Melanoma Skin Cancer Symptoms
Melanoma is characterized by the appearance of new moles or the presence of changes in old moles. These changes can include the shape and color of the mole. In addition, moles affected by melanoma can itch and bleed.
Melanoma that appears in an unusual location, such as the eye or nail, can cause other complaints, such as:
- Blurred vision, floaters , or black dots in the white part of the eye
- The bottom of the nail turns black for no reason
Melanoma Skin Cancer Treatment and Prevention
The main method to overcome melanoma skin cancer is surgery. However, if necessary, the doctor can perform other actions, such as chemotherapy or radiotherapy.
The risk of getting melanoma can be reduced by avoiding direct exposure to UV rays, both natural and artificial. One of the ways is to use sunscreen and wear complete clothing that can protect the whole body when outdoors.
Melanoma Skin Cancer Symptoms
Melanoma skin cancer is generally characterized by the appearance of new moles that have abnormal characteristics or the presence of abnormal changes in old moles.
Normal moles are generally one color, round or oval in shape, and less than 6 millimeters in diameter. Meanwhile, melanoma usually has characteristics that are abbreviated ABCDE. Here is the explanation:
- A ( asymmetrical ) or asymmetric: melanoma has an irregular shape and cannot be equal if divided in two
- B ( border ) or edge: melanoma has an uneven and rough edge
- C ( color ) or color: melanoma usually consists of several colors, such as black, white brown, red gray or blue
- D ( diameter ) or midline: melanomas are usually larger than 6 millimeters in diameter
- E ( evolution ) or change: melanoma can come from an old mole that changes shape and size after some time, or becomes itchy and bleeds easily
Melanoma generally appears in parts of the body that are often exposed to sunlight, such as the face, hands, back and legs. However, melanoma can also appear in areas that are rarely exposed to sunlight, for example:
- The bottom of the nail
- Palms or feet
- Vulva (female genital area)
- Mucous membranes in the mouth, nose, esophagus, urinary tract, vagina and anus
When should you go to the doctor?
Check with your doctor if you suspect there is a change in an old mole, especially if the mole bleeds or feels itchy. Also check yourself with a doctor if a new mole appears with an abnormal shape, according to the characteristics that have been mentioned above.

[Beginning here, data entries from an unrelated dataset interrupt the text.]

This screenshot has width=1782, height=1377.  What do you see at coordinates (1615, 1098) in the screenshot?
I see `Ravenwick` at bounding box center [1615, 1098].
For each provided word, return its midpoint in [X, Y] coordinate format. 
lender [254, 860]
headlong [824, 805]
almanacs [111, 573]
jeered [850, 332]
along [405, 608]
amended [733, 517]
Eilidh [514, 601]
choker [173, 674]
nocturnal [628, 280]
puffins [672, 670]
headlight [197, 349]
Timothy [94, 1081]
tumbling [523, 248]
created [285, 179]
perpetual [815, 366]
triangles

Melanoma Skin Cancer Prevention
The best way to prevent melanoma skin cancer is to avoid exposure to ultraviolet rays for a long time on the skin. This is important, especially for people with a history of melanoma or other skin cancer, to help prevent the recurrence of melanoma skin cancer that has been treated.
Here are ways to avoid excessive UV exposure:
Avoid exposure to sunlight
Avoid direct sunlight, especially during the heat (between 10.00-14.00). At that time, try to stay in a shady place, wear clothes that cover the whole, and use sunscreen .

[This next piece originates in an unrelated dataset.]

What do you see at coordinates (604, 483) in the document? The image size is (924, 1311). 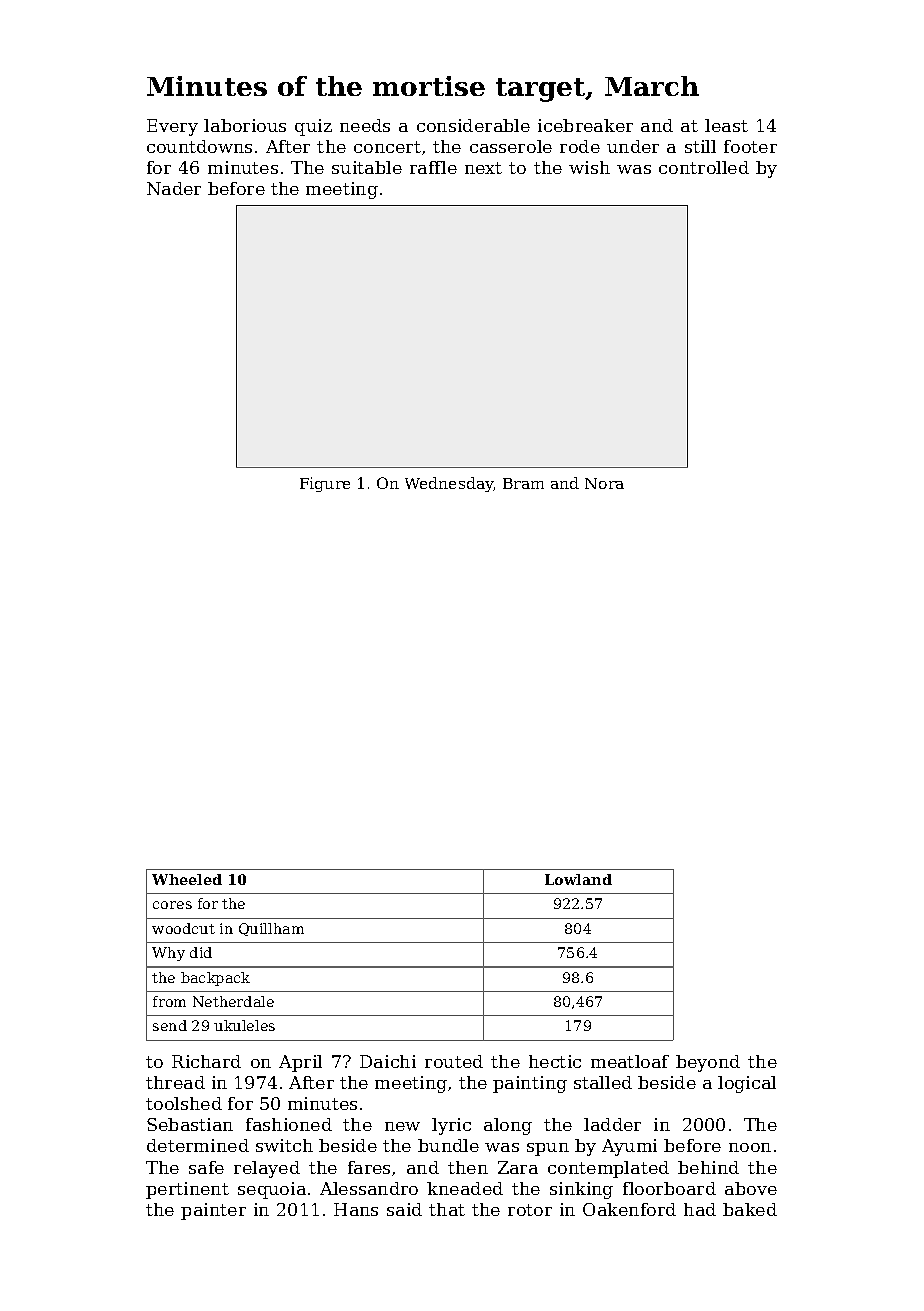 I see `Nora` at bounding box center [604, 483].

Use sunscreen with an SPF of 30 or more. Make sure the sunscreen matches your skin type and can protect the skin from ultraviolet A (UVA) and ultraviolet B (UVB) radiation.
The use of sunscreen is recommended to be done every 2 hours, or every 1 hour if used while swimming or sweating.
Wear protective clothing
Wear clothing that protects the entire body, such as long-sleeved shirts and hats, before you are active outdoors during the day. If necessary, use sunglasses to protect the eyes and the surroundings.
Avoid artificial ultraviolet rays
Avoid artificial ultraviolet rays such as those found in tanning procedures to darken the skin. This procedure can increase the risk of skin damage and the development of melanoma skin cancer.
In addition to avoiding exposure to UV rays, be aware of changes in moles if you have moles. Be sure to do self-examination of moles regularly. If you see a change in the shape or color of the mole, consult and check with a doctor.